Tunisia buries politician as instability grows worse

The coffin of opposition leader Chokri Belaid is carried to a cemetery near Tunis, Tunisia, on Friday. Belaid was slain Wednesday. (Associated Press)
Bouazza Ben Bouazza Associated Press

TUNIS, Tunisia – The funeral of an assassinated leftist politician drew hundreds of thousands of mourners chanting anti-government slogans to the Tunisian capital Friday – as well as gangs of armed youths who smashed cars and clashed with police just outside the cemetery.

Hours later, the prime minister insisted he’d try to form a new government despite his own party’s opposition, threatening to resign if his proposal wasn’t accepted.

The events added to the growing turmoil in Tunisia, where the transition from dictatorship to democracy has been shaken by religious divides, political wrangling and economic struggles. It’s been a perilous stretch for a country many hoped would be a model for other post-revolutionary Arab states.

People from across the nation flowed into Tunis to lay to rest 48-year-old Chokri Belaid, a lawyer and top figure in the Popular Front alliance who was shot dead Wednesday. Thousands helped carry the coffin of the so-called “defender of the poor” from his parents’ home to the Jellaz Cemetery a few miles away.

The funeral “was one of the most impressive in the history of Tunisia,” historian Slahhedine Jourchi said, as demonstrators marched and chanted against the ruling Islamists. The turnout at the funeral was boosted due to a general strike called by Tunisia’s most powerful labor union in honor of Belaid.

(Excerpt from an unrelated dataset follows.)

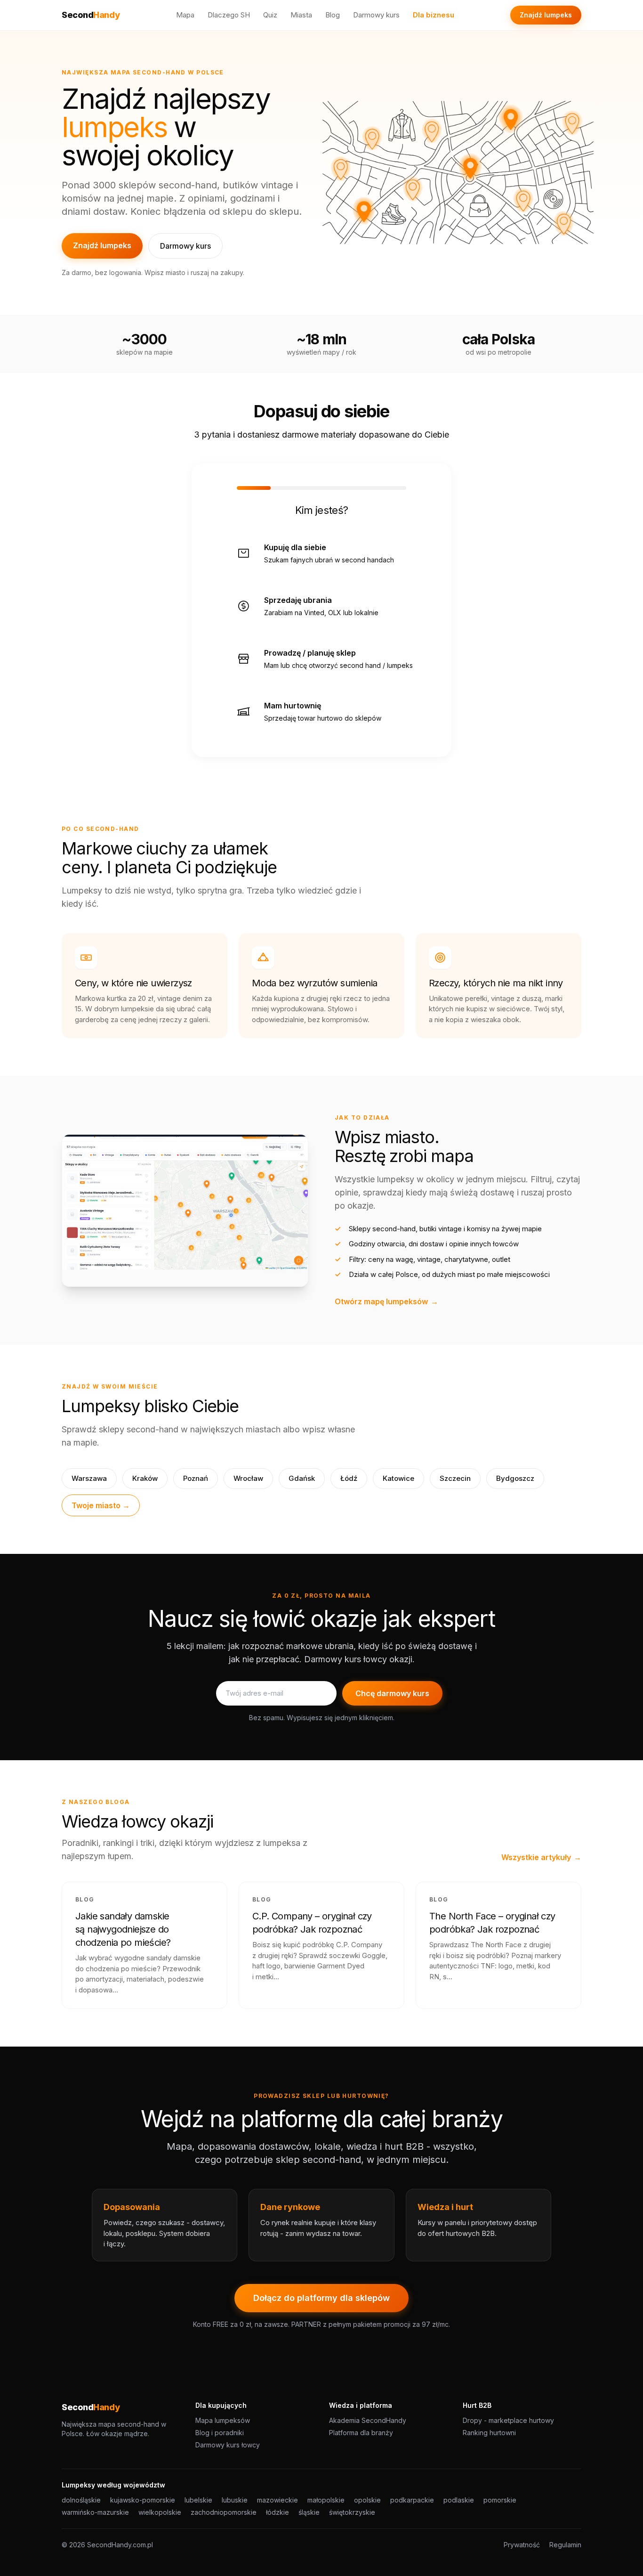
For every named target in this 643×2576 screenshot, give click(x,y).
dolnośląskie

Hamma Hammami of the Tunisian Workers Party gave a eulogy as Belaid’s friends and relatives wept.

“Sleep well Chokri. We will continue the fight,” the leftist leader promised as the acrid smell of tear gas from the clashes near the cemetery invaded the air.

Tunisians overthrew their long-ruling dictator Zine El Abidine Ben Ali in January 2011, kicking off the Arab Spring revolutions. In the two years since, a moderate Islamist party, Ennahda, won elections and has governed in a coalition with two secular parties.

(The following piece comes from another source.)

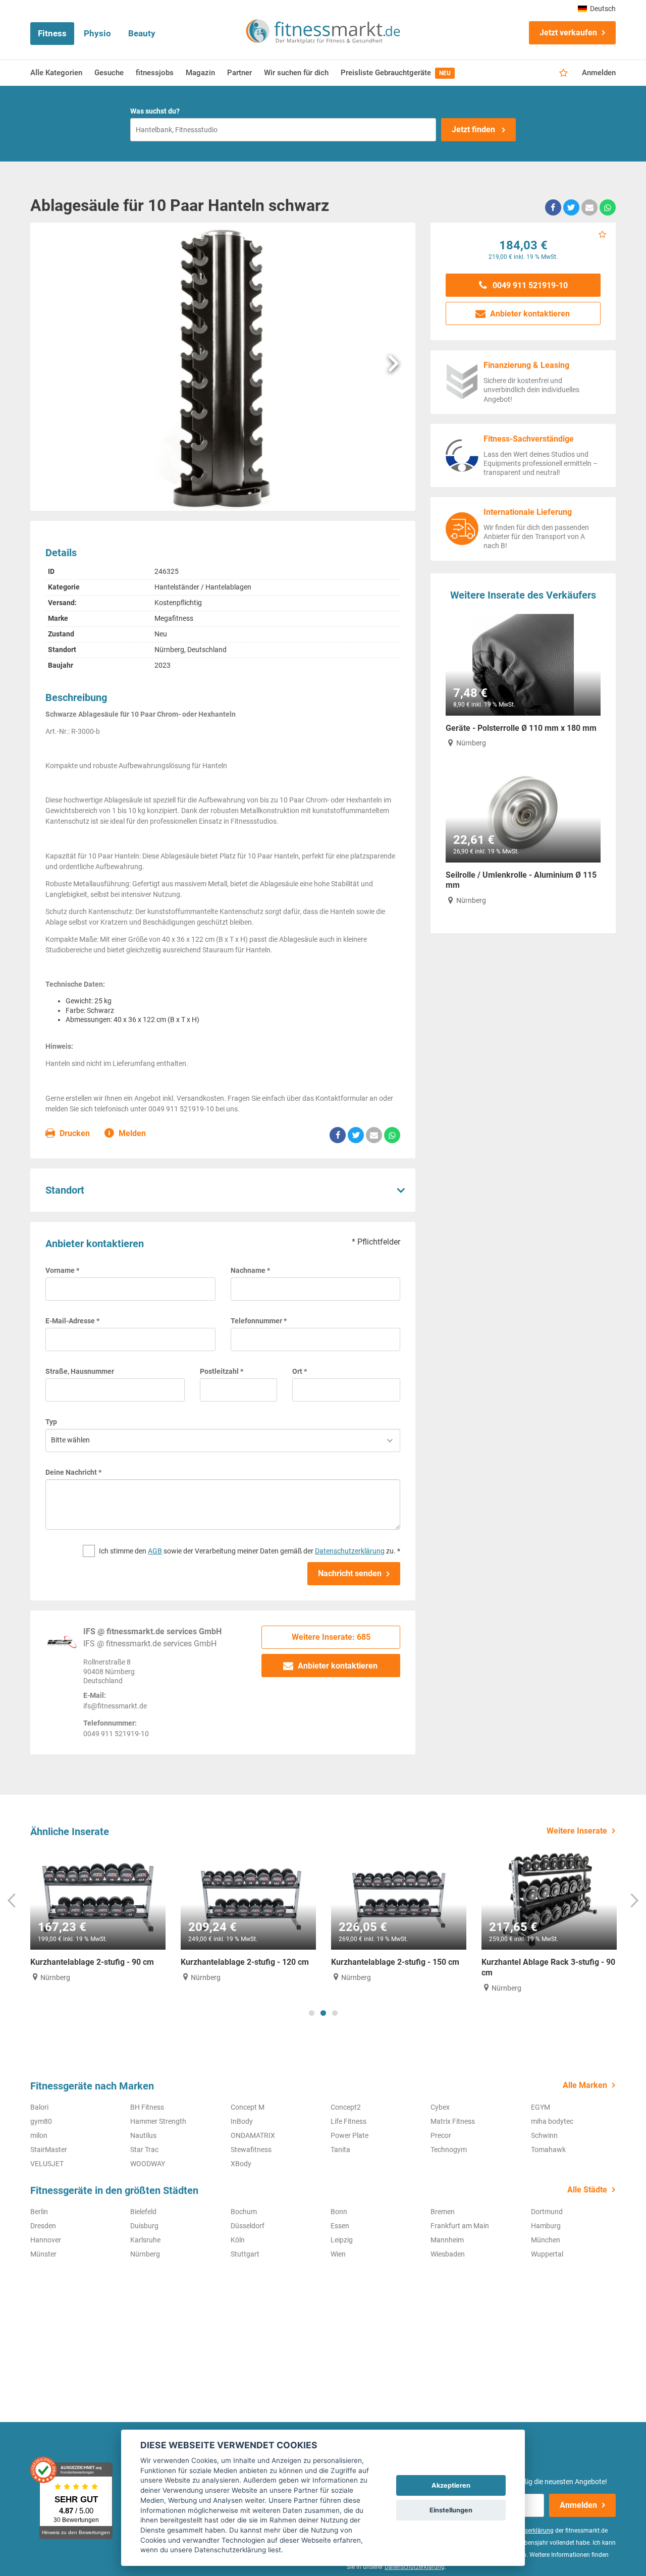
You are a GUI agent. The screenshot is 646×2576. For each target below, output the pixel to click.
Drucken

But the ruling coalition’s failure to stem the country’s economic crisis and stop the often-violent rise of hard-line Salafi Muslims have drawn fierce criticism, especially from staunch secularists such as Belaid. He had also accused Ennahda of backing some of the political violence through its own goon squads.

Belaid was shot dead while in his car outside his home by an unknown assailant.